Retour au sommaire
Article
Pétrole ou énergies renouvelables. L'Europe
choisira-t-elle son camp?
par
Jean-Paul Baquiast
(12/11/2004)
|
Si nous abordons
un tel thème ici, c'est parce que la réponse
que donnera l'Europe engagera très largement l'avenir
des sciences et technologies émergentes sur le continent:
biotechnologies, nanotechnologies, économie des connaissances
en réseau.
Cette
question se pose à toutes les régions du monde,
en premier lieu aux Etats-Unis. Mais elle intéresse
particulièrement l’Europe pour les raisons
suivantes :
- Les pays européens n’ont que peu de réserves
en combustibles fossiles : pétrole, gaz, charbon.
Ils doivent tout acheter sur le marché international.

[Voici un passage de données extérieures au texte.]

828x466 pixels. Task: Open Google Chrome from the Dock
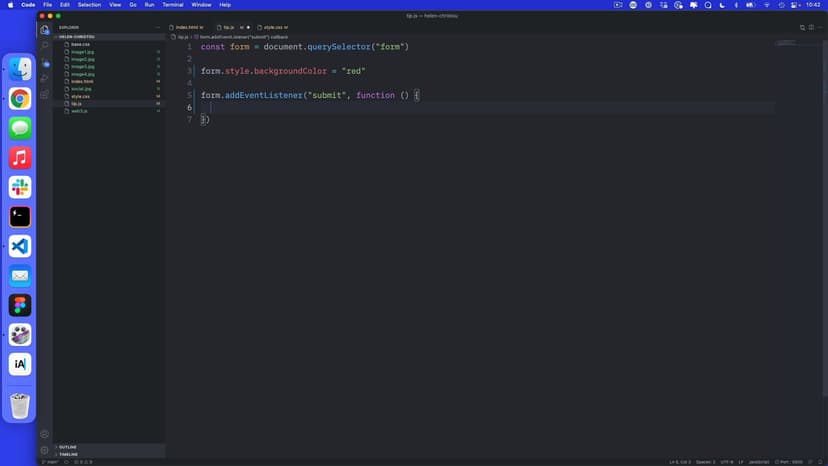coord(20,99)
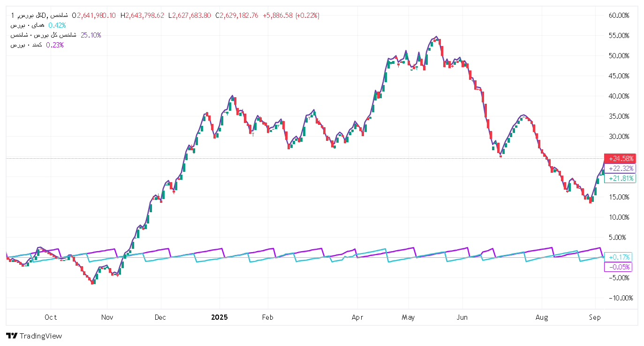Select the legend entry showing 0.23%
The image size is (644, 346).
tap(38, 45)
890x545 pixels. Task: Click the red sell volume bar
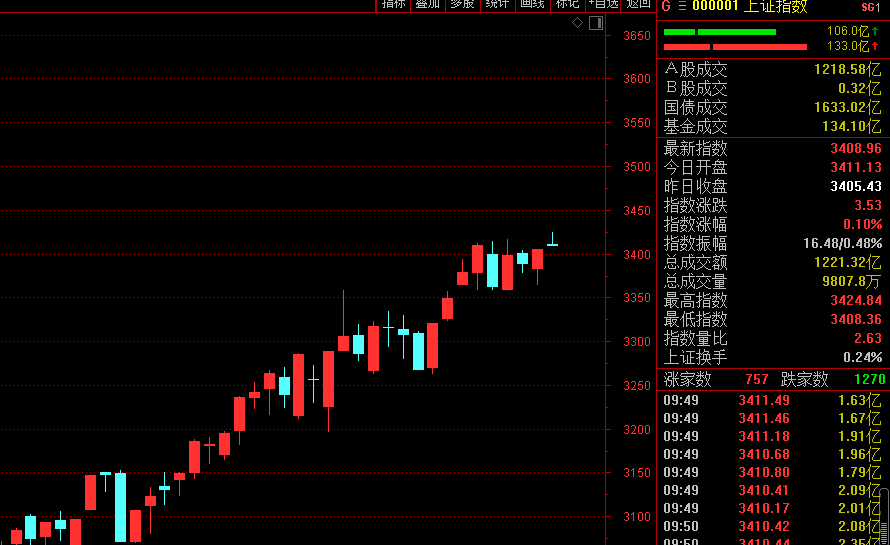735,46
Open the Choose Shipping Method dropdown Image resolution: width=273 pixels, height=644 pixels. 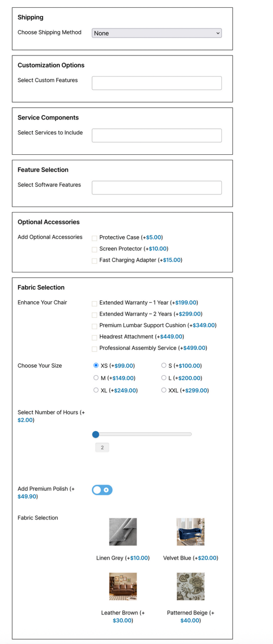(x=156, y=33)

Pour le moment les règlements se font en dollars,
ce qui lie les acheteurs aux variations des taux de change
dollar/euro.
- Malgré leurs efforts méritoires pour économiser
l’énergie, les européens verront leur
demande globale continuer à croître sur le
long terme (trente ans).
- Les européens ont développé des sources
d’énergie de substitution faisant appel à
des technologies très développées et
offrant des perspectives d’emploi et d’exportation
importantes. Selon les pays, il s’agit soit du nucléaire
de fission soit des énergies dites renouvelables,
voire des deux comme en France et en Grande Bretagne. Pour
le long terme, l’Europe a décidé d’entreprendre
aussi des recherches en vue de maîtriser le nucléaire
de fusion.
- Les Européens ont pris la tête des efforts
pour réduire le réchauffement global, via
le protocole de Kyoto. Celui-ci, encore insuffisant, sera
relayé par d’autres dans les prochaines années.

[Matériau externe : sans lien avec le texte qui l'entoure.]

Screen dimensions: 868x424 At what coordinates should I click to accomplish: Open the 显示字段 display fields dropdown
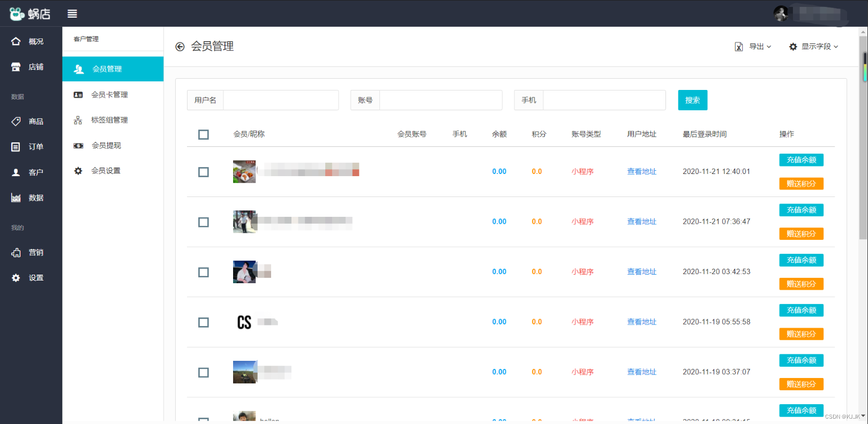tap(813, 47)
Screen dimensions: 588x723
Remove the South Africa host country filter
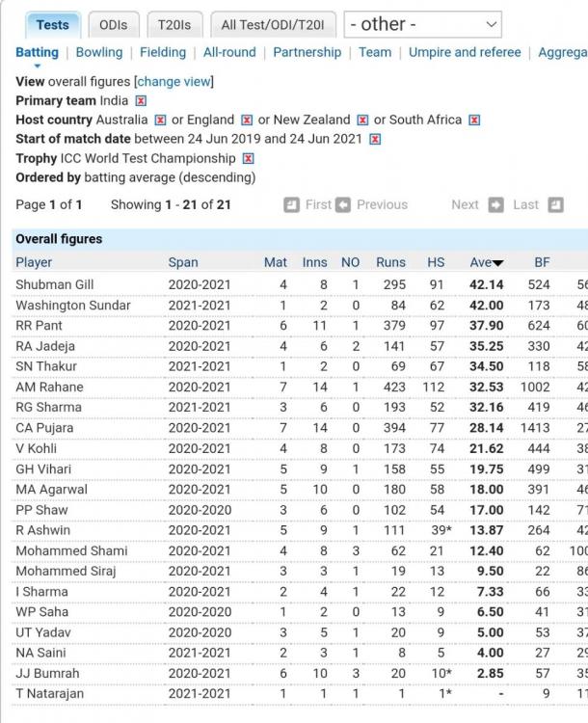pos(474,120)
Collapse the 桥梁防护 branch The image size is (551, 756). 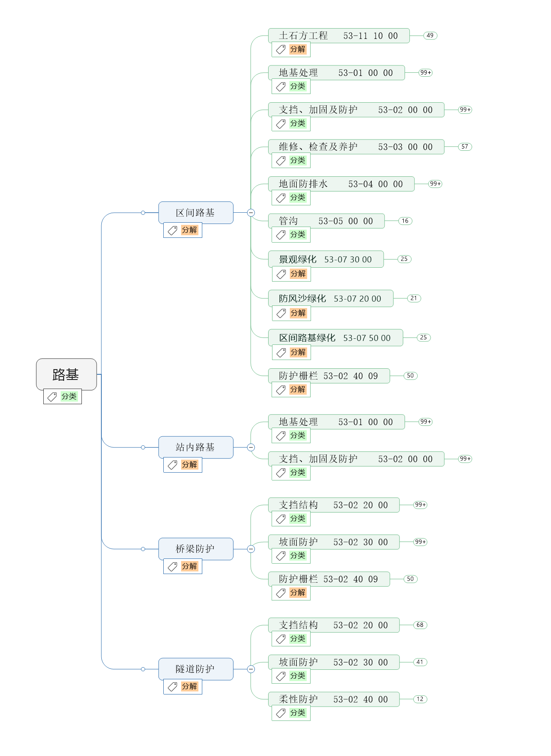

Ce n’est pas seulement par vertu que les européens
sont sensibilisés à cette question, mais parce
qu’ils subiront directement certains des effets négatifs
de l’augmentation des gaz à effet de serre.
Il n’est
donc pas étonnant que, dans l’opinion comme
chez la plupart des décideurs économiques
et politiques (dans la mesure où ceux-ci se préoccuppent
de politique énergétique globale), l’ambition
de réduire progressivement mais substantiellement
la part du pétrole dans les sources d’énergie
soit généralement partagée. L’attitude
à l’égard du gaz, généralement
considéré comme bien moins polluant, est plus
contrastée.
L’espoir
de se libérer du pétrole est-il illusoire
?
Mais
se libérer de l’emprise du pétrole n’est-elle
pas une des nombreuses illusions que les européens,
surtout s’ils sont de tendance écologique,
entretiendraient au mépris de toutes les réalités.

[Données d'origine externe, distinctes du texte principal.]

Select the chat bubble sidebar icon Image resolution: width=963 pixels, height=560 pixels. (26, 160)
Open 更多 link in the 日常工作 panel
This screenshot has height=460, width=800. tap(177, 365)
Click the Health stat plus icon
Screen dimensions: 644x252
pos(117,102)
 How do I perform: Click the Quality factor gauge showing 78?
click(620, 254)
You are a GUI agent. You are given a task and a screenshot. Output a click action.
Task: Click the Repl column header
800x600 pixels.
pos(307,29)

Ceci oblige à poser la question de l’avenir
des combustibles fossiles dans le monde et des positions
que prendront à son égard des consommateurs
dominants comme les Etats-Unis, la Chine et l’Inde.
Sur
l’importance des réserves et l’évolution
des prix dans la période trentenaire, les experts
ne sont pas d’accord. On peut penser cependant que
les « optimistes », pour qui les combustibles
fossiles ont encore de beaux jours devant eux, s’appuient
sur beaucoup d’éléments difficilement
contestables. Citons par exemple le point de vue de Peter
Odell, professeur émérite en économie
de l’énergie à l’Université
Erasmus d’Amsterdam et auteur du livre Why Carbon
Fuels Will Dominate the 21st Century Global Energy Economy
1). L’auteur se défend d’être
un avocat partial du pétrole. Il affirme raisonner
d’une façon scientifique, dont chacun, s’il
préférait la discussion à l’anathème,
pourrait apprécier la rigueur. Quels sont ses arguments
?
- Les prix actuels (# 50 dollars le baril) sont anormalement
élevés. Ceux-ci pourraient redescendre à
$15 le baril sans que les producteurs y perdent. Ces prix
élevés tiennent à des spéculations
politiques et commerciales qui ne pourront se poursuivre
à l’avenir (sauf évidemment un embrasement
général du monde).
- Loin de diminuer rapidement, les réserves exploitables
(tous combustibles fossiles réunis) sont encore considérables
et dureront aux rythmes prévisibles de la consommation
pendant au moins 40 ans. C’est ce qu’affirme
en tous cas l’US Geological Survey.
2) Un tiers seulement des ressources exploitables l’aurait
été à ce jour. Des réserves
encore plus importantes existent partout sous les plates-formes
continentales
3)
- En matière de lutte contre l’effet de serre,
des technologies à l’efficacité croissante
rendent les carburants fossiles (pétrole et charbon
notamment) de plus en plus propres.
- Le gaz naturel, aux réserves également «
immenses » est considéré comme un «
ami de l’environnement ». Il pourra assez facilement
être transformé en hydrogène pour les
transports terrestres.
- Enfin, vu les investissements politiques et économiques
considérables déjà consentis ou prévus
par les producteurs et utilisateurs de pétrole, il
n’existe aucun espoir de voir ceux-ci se lancer dans
des aventures industrielles et commerciales en faveur des
énergies renouvelables, quels que soient les coûts
que leur imposera la recherche de nouvelles ressources pétrolières.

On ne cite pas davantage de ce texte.